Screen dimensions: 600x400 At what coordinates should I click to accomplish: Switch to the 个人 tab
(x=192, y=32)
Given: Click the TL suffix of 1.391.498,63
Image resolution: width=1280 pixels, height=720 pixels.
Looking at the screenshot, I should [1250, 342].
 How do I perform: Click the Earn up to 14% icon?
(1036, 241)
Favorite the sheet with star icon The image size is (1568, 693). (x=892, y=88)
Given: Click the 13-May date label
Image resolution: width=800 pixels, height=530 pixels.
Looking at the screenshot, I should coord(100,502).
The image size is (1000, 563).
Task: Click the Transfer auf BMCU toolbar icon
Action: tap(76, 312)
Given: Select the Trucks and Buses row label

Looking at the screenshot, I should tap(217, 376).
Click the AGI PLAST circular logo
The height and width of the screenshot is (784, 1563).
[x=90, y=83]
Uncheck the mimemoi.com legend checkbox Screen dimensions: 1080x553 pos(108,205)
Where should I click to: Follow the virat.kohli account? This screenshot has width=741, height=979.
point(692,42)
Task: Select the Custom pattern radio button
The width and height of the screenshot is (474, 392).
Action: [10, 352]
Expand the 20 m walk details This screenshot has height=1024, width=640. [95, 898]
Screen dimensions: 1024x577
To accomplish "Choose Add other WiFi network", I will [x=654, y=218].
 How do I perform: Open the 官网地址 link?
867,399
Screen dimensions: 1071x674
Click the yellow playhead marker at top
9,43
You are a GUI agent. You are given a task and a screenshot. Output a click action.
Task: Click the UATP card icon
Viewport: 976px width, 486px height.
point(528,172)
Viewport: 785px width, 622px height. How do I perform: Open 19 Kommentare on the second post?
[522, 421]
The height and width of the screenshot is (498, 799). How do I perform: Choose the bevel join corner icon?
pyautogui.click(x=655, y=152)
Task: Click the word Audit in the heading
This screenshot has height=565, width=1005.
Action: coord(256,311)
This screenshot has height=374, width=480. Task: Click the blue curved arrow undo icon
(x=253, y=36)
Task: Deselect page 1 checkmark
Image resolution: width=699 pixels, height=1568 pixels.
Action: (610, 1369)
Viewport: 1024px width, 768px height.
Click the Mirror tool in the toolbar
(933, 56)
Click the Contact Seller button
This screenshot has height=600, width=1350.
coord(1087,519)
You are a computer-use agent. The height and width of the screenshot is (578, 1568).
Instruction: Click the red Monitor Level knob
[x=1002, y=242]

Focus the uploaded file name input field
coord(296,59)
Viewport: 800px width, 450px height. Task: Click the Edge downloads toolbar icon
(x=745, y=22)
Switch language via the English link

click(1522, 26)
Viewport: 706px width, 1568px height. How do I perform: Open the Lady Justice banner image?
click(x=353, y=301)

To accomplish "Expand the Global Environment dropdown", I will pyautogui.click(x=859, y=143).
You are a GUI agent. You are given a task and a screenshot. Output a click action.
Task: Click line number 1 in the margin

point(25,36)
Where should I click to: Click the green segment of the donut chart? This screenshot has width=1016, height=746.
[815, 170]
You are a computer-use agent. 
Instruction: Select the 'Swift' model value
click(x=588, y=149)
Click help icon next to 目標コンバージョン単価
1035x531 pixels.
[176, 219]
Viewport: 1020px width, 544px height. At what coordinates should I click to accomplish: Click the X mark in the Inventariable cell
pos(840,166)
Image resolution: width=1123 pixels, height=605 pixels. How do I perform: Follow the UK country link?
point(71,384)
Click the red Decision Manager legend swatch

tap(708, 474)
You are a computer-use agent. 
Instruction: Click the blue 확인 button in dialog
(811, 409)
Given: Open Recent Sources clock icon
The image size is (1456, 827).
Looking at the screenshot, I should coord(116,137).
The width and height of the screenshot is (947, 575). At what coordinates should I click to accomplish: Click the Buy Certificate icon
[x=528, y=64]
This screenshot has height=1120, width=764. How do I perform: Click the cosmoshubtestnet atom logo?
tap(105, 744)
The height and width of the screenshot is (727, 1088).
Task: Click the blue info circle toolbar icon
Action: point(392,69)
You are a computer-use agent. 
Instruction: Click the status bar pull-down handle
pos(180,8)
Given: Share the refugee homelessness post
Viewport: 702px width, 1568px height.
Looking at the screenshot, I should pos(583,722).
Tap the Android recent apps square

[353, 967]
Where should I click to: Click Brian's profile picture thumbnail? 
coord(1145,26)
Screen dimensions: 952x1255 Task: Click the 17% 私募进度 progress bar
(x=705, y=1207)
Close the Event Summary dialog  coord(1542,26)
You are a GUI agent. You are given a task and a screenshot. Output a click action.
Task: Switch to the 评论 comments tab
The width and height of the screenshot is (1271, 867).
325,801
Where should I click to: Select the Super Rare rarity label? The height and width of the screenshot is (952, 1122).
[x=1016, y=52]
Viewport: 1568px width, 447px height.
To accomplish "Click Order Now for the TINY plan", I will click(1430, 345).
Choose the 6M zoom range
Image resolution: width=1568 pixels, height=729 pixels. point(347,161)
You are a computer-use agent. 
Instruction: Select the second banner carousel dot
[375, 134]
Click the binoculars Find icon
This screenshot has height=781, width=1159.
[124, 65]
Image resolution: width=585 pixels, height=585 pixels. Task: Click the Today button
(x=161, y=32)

◇ ◇ ◇ ◇ ◇

● **Your task**
Your task is to reproduce the records in full, without any alteration.

● **Answer below**
Screen dimensions: 600x400 At what coordinates should I click to accomplish: Switch to the 个人 tab
(x=192, y=32)
Given: Click the TL suffix of 1.391.498,63
Image resolution: width=1280 pixels, height=720 pixels.
Looking at the screenshot, I should [1250, 342].
 How do I perform: Click the Earn up to 14% icon?
(1036, 241)
Favorite the sheet with star icon The image size is (1568, 693). (x=892, y=88)
Given: Click the 13-May date label
Image resolution: width=800 pixels, height=530 pixels.
Looking at the screenshot, I should coord(100,502).
The image size is (1000, 563).
Task: Click the Transfer auf BMCU toolbar icon
Action: tap(76, 312)
Given: Select the Trucks and Buses row label

Looking at the screenshot, I should tap(217, 376).
Click the AGI PLAST circular logo
The height and width of the screenshot is (784, 1563).
[x=90, y=83]
Uncheck the mimemoi.com legend checkbox Screen dimensions: 1080x553 pos(108,205)
Where should I click to: Follow the virat.kohli account? This screenshot has width=741, height=979.
point(692,42)
Task: Select the Custom pattern radio button
The width and height of the screenshot is (474, 392).
Action: [10, 352]
Expand the 20 m walk details This screenshot has height=1024, width=640. [95, 898]
Screen dimensions: 1024x577
To accomplish "Choose Add other WiFi network", I will [x=654, y=218].
 How do I perform: Open the 官网地址 link?
867,399
Screen dimensions: 1071x674
Click the yellow playhead marker at top
9,43
You are a GUI agent. You are given a task and a screenshot. Output a click action.
Task: Click the UATP card icon
Viewport: 976px width, 486px height.
point(528,172)
Viewport: 785px width, 622px height. How do I perform: Open 19 Kommentare on the second post?
[522, 421]
The height and width of the screenshot is (498, 799). How do I perform: Choose the bevel join corner icon?
pyautogui.click(x=655, y=152)
Task: Click the word Audit in the heading
This screenshot has height=565, width=1005.
Action: coord(256,311)
This screenshot has height=374, width=480. Task: Click the blue curved arrow undo icon
(x=253, y=36)
Task: Deselect page 1 checkmark
Image resolution: width=699 pixels, height=1568 pixels.
Action: (610, 1369)
Viewport: 1024px width, 768px height.
Click the Mirror tool in the toolbar
(933, 56)
Click the Contact Seller button
This screenshot has height=600, width=1350.
coord(1087,519)
You are a computer-use agent. The height and width of the screenshot is (578, 1568).
Instruction: Click the red Monitor Level knob
[x=1002, y=242]

Focus the uploaded file name input field
coord(296,59)
Viewport: 800px width, 450px height. Task: Click the Edge downloads toolbar icon
(x=745, y=22)
Switch language via the English link

click(1522, 26)
Viewport: 706px width, 1568px height. How do I perform: Open the Lady Justice banner image?
click(x=353, y=301)

To accomplish "Expand the Global Environment dropdown", I will pyautogui.click(x=859, y=143).
You are a GUI agent. You are given a task and a screenshot. Output a click action.
Task: Click line number 1 in the margin

point(25,36)
Where should I click to: Click the green segment of the donut chart? This screenshot has width=1016, height=746.
[815, 170]
You are a computer-use agent. 
Instruction: Select the 'Swift' model value
click(x=588, y=149)
Click help icon next to 目標コンバージョン単価
1035x531 pixels.
[176, 219]
Viewport: 1020px width, 544px height. At what coordinates should I click to accomplish: Click the X mark in the Inventariable cell
pos(840,166)
Image resolution: width=1123 pixels, height=605 pixels. How do I perform: Follow the UK country link?
point(71,384)
Click the red Decision Manager legend swatch

tap(708, 474)
You are a computer-use agent. 
Instruction: Click the blue 확인 button in dialog
(811, 409)
Given: Open Recent Sources clock icon
The image size is (1456, 827).
Looking at the screenshot, I should coord(116,137).
The width and height of the screenshot is (947, 575). At what coordinates should I click to accomplish: Click the Buy Certificate icon
[x=528, y=64]
This screenshot has height=1120, width=764. How do I perform: Click the cosmoshubtestnet atom logo?
tap(105, 744)
The height and width of the screenshot is (727, 1088).
Task: Click the blue info circle toolbar icon
Action: point(392,69)
You are a computer-use agent. 
Instruction: Click the status bar pull-down handle
pos(180,8)
Given: Share the refugee homelessness post
Viewport: 702px width, 1568px height.
Looking at the screenshot, I should pos(583,722).
Tap the Android recent apps square

[353, 967]
Where should I click to: Click Brian's profile picture thumbnail? 
coord(1145,26)
Screen dimensions: 952x1255 Task: Click the 17% 私募进度 progress bar
(x=705, y=1207)
Close the Event Summary dialog  coord(1542,26)
You are a GUI agent. You are given a task and a screenshot. Output a click action.
Task: Switch to the 评论 comments tab
The width and height of the screenshot is (1271, 867).
325,801
Where should I click to: Select the Super Rare rarity label? The height and width of the screenshot is (952, 1122).
[x=1016, y=52]
Viewport: 1568px width, 447px height.
To accomplish "Click Order Now for the TINY plan", I will click(1430, 345).
Choose the 6M zoom range
Image resolution: width=1568 pixels, height=729 pixels. point(347,161)
You are a computer-use agent. 
Instruction: Select the second banner carousel dot
[375, 134]
Click the binoculars Find icon
This screenshot has height=781, width=1159.
[124, 65]
Image resolution: width=585 pixels, height=585 pixels. Task: Click the Today button
(x=161, y=32)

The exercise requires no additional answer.